### [OBJECTIVE]
Reproduce the material below with every "screenshot" swapped for "image" and all else kept the same, and leave the pictures out.

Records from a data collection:
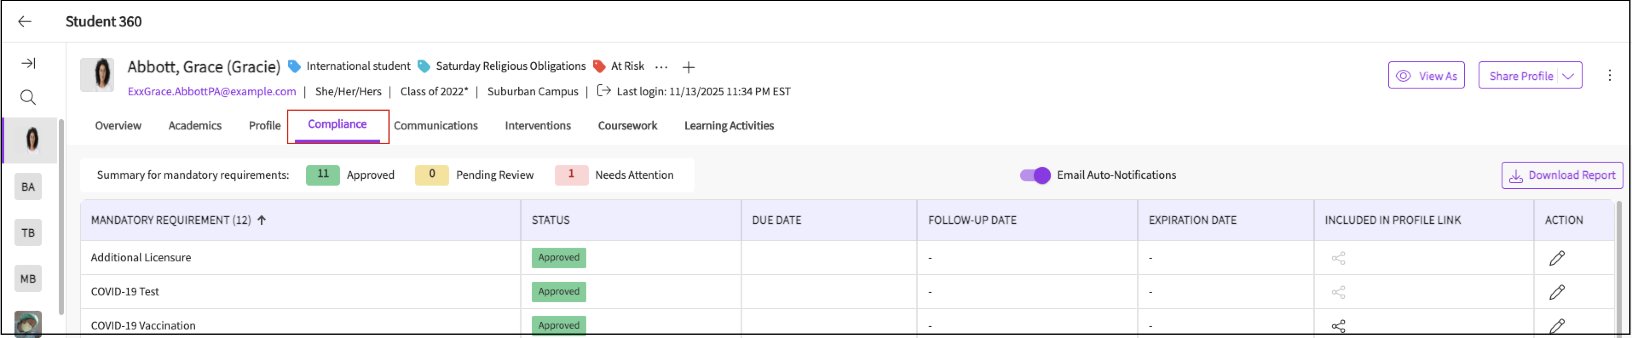Screen dimensions: 1632x338
Task: Edit the COVID-19 Test requirement
Action: coord(1557,292)
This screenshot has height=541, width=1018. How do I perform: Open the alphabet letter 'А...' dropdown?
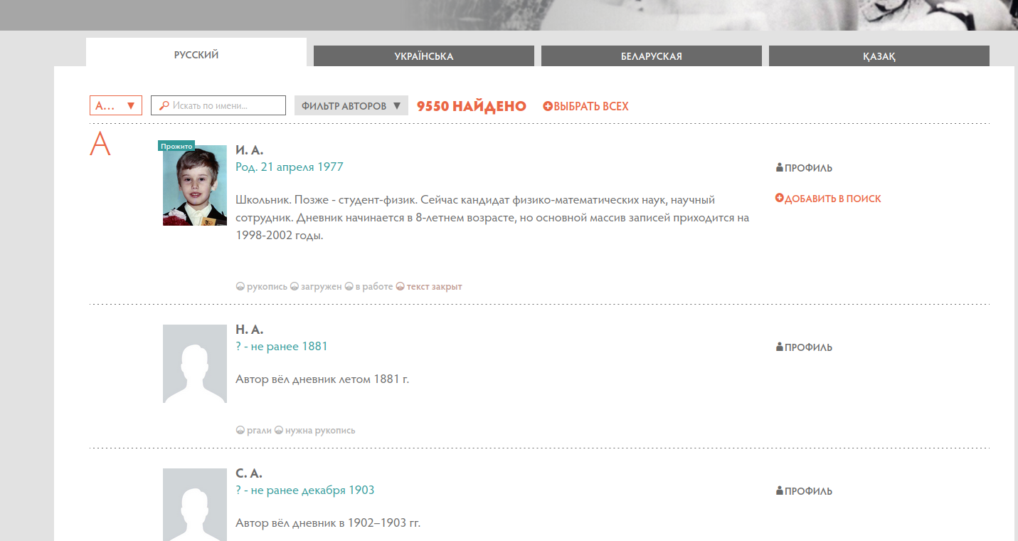click(x=116, y=105)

### [FULL OUTPUT]
Screen dimensions: 1632x338
Task: Edit the COVID-19 Test requirement
Action: coord(1557,292)
This image has height=541, width=1018. How do I perform: Open the alphabet letter 'А...' dropdown?
click(x=116, y=105)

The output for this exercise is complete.